Kyrie Irving is a great basketball player, but he won’t be in the Brooklyn Nets lineup this season. The reason isn’t some nagging injury or family emergency. Irving has steadfastly refused to comply with New York City’s mandate requiring anyone entering an indoor venue, including basketball arenas, to have received at least one COVID-19 shot.
Rather than have him be a half-time player who misses the 43 regular-season games the Nets will play in the city this season, the team decided to exclude him from practices and games altogether. This will cost Irving more than $16 million for the missed games in Gotham. (The Nets will have to pay Irving for the 40 away games, since it was their decision to keep him off the court in cities that don’t require vaccination.)
Why is Irving doing this?
Most adults who refuse vaccination, whether the flu shot or the COVID-19 vaccine, cite concerns about vaccine safety or the effectiveness of and need for vaccination. Yet it is unclear exactly why Irving is refusing or if safety and effectiveness concerns are driving his decision.
Until recently, some sources said Irving was following and liking an Instagram conspiracy theorist who claimed vaccines had microchips designed to connect black people to a master computer. More recently, another source reported that Irving considers himself “a voice for the voiceless” who “is challenging a perceived control of society and people’s livelihood.”

Extracted data =>
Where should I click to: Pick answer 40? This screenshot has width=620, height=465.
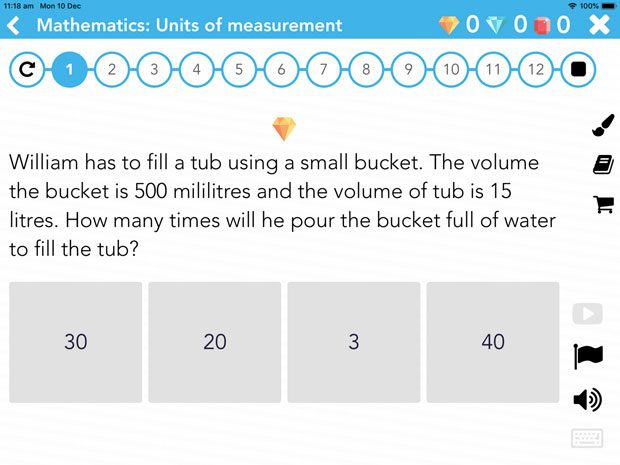(x=493, y=342)
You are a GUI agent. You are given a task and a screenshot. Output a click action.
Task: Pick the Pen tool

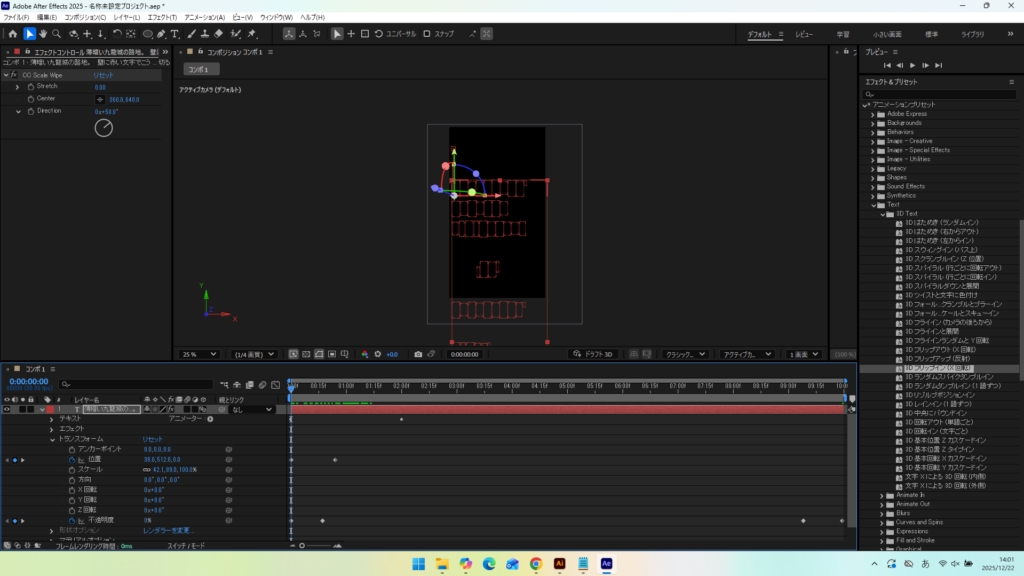tap(162, 34)
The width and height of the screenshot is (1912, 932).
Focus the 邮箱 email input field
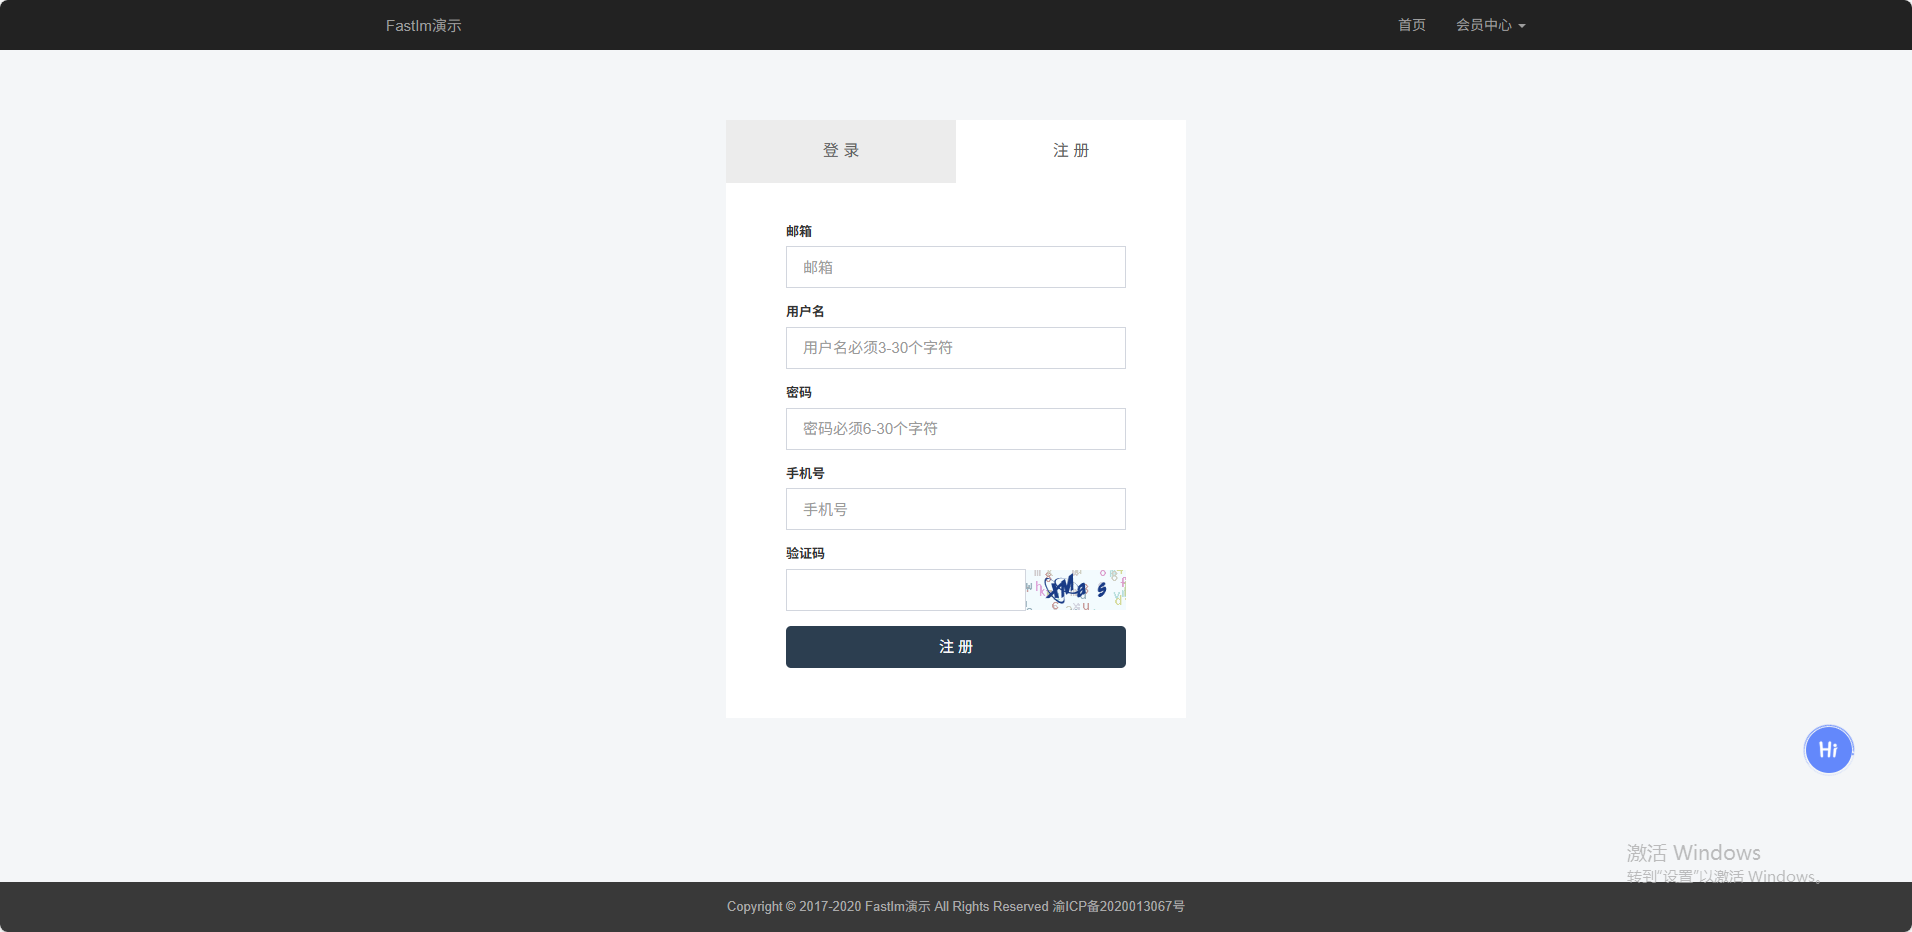(955, 267)
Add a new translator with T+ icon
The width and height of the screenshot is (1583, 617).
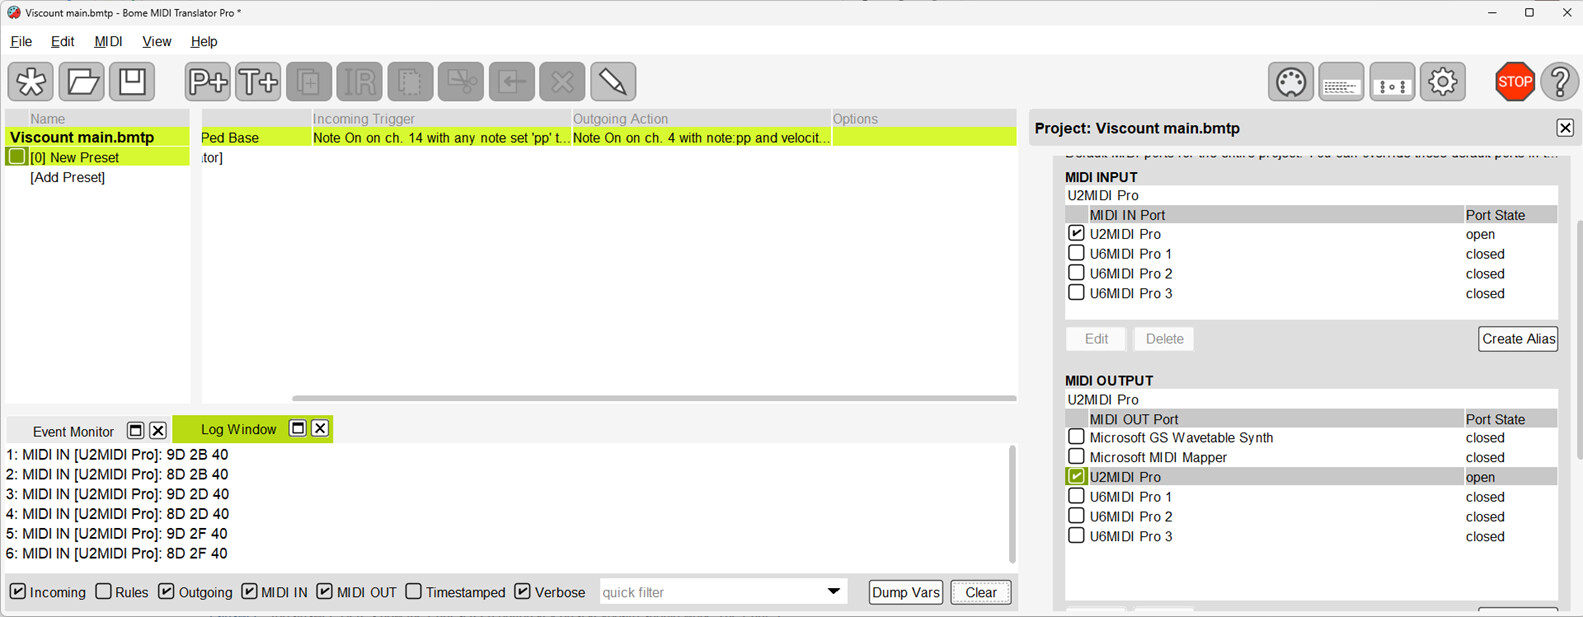(258, 82)
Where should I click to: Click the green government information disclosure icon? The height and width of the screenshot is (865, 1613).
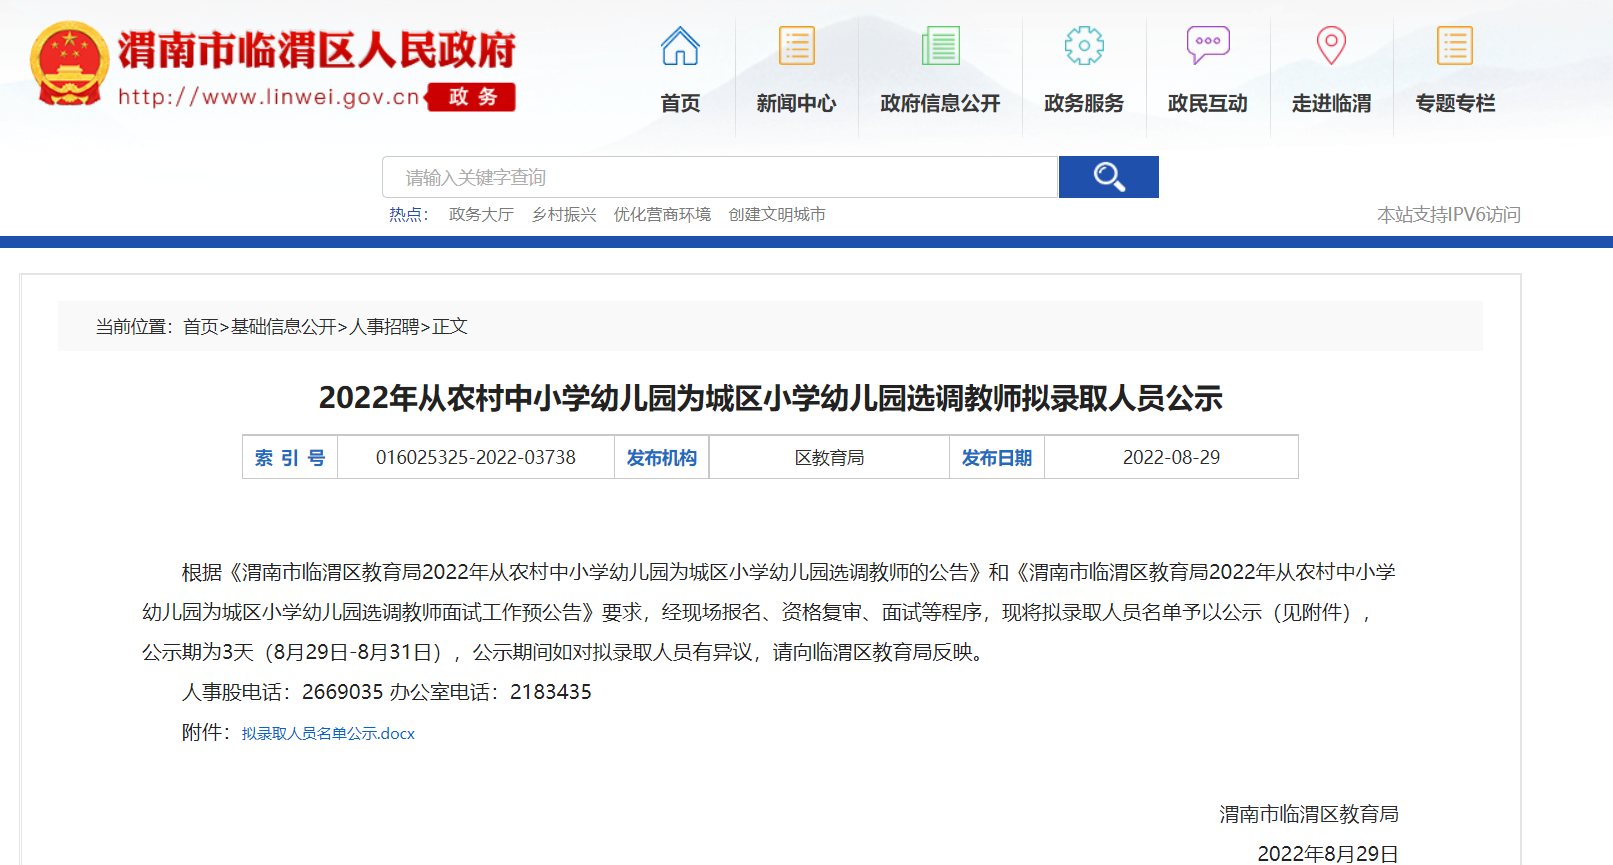coord(940,46)

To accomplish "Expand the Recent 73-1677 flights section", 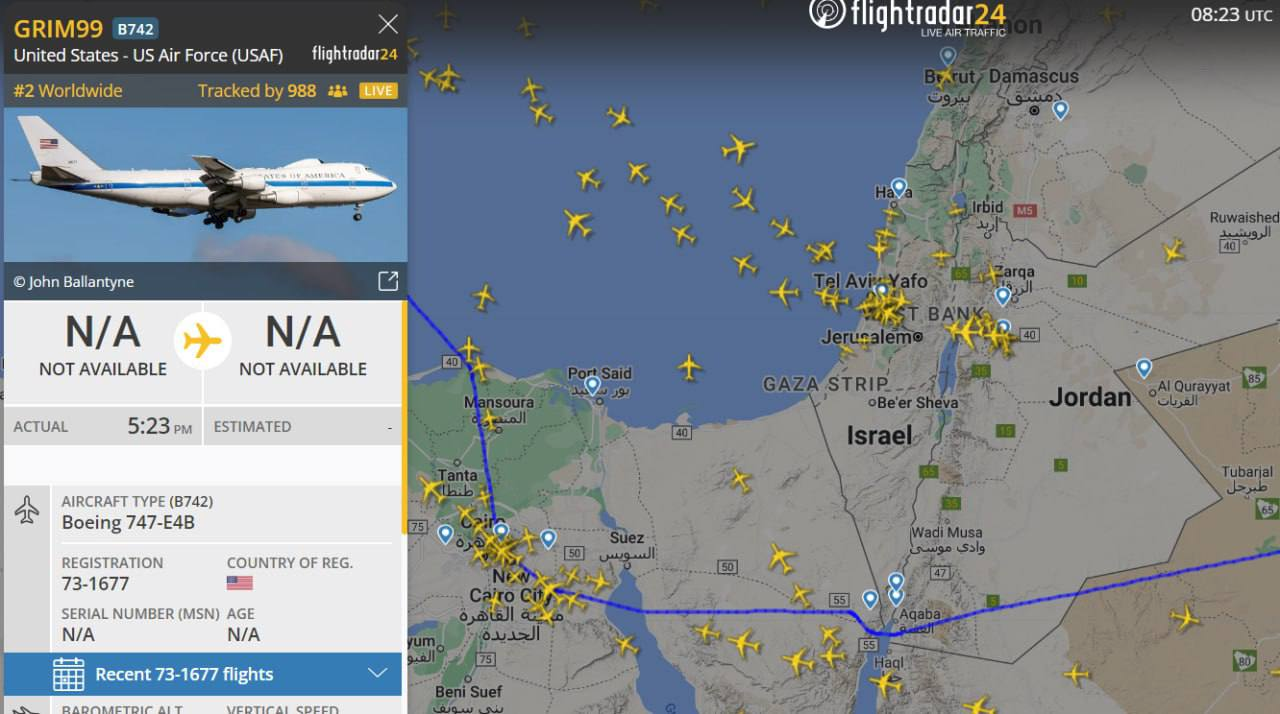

Tasks to perform =>
1/ Print the part of the Kyrie Irving article starting at "Kyrie Irving is" and ending at "Irving doing this?".
2/ Give what comes next in the article about Kyrie Irving's refusal to get vaccinated, picking up right after its last sentence.
The listing comes from a different source than the article about Kyrie Irving.

Responses =>
1/
Kyrie Irving is a great basketball player, but he won’t be in the Brooklyn Nets lineup this season. The reason isn’t some nagging injury or family emergency. Irving has steadfastly refused to comply with New York City’s mandate requiring anyone entering an indoor venue, including basketball arenas, to have received at least one COVID-19 shot.
Rather than have him be a half-time player who misses the 43 regular-season games the Nets will play in the city this season, the team decided to exclude him from practices and games altogether. This will cost Irving more than $16 million for the missed games in Gotham. (The Nets will have to pay Irving for the 40 away games, since it was their decision to keep him off the court in cities that don’t require vaccination.)
Why is Irving doing this?

2/
Whether Irving has legitimate doubts, is a political crusader or is simply a nut, his refusal to be vaccinated is inconsistent with the vast evidence showing the vaccines are extremely effective and safe. There are three vaccines available in this country: One (Pfizer) has received full Food and Drug Administration approval and two (Moderna and Johnson & Johnson) can be obtained under the FDA’s emergency-use authorizations.
All three vaccines went through Phase III testing with 30,000 to 40,000 subjects per trial. Following authorization, they continued to undergo continuous and intense safety monitoring.
Hundreds of millions of people worldwide have received the vaccines, making the safety information far more robust than is available for most new drugs. It confirms that side effects are uncommon, usually mild and of short duration.
The most serious side effect of the m-RNA vaccines (Moderna and Pfizer) has been inflammation of the heart (pericarditis or myocarditis) that is rare, usually seen in young men; in most cases, the inflammation is mild and resolves quickly. For the Johnson & Johnson vaccine, the most serious side effect is a rare form of blood clot associated with low platelets, usually in adult women younger than age 50. In the more than 15 million people who have received it, there have only been 47 confirmed cases of this syndrome, three of which resulted in death.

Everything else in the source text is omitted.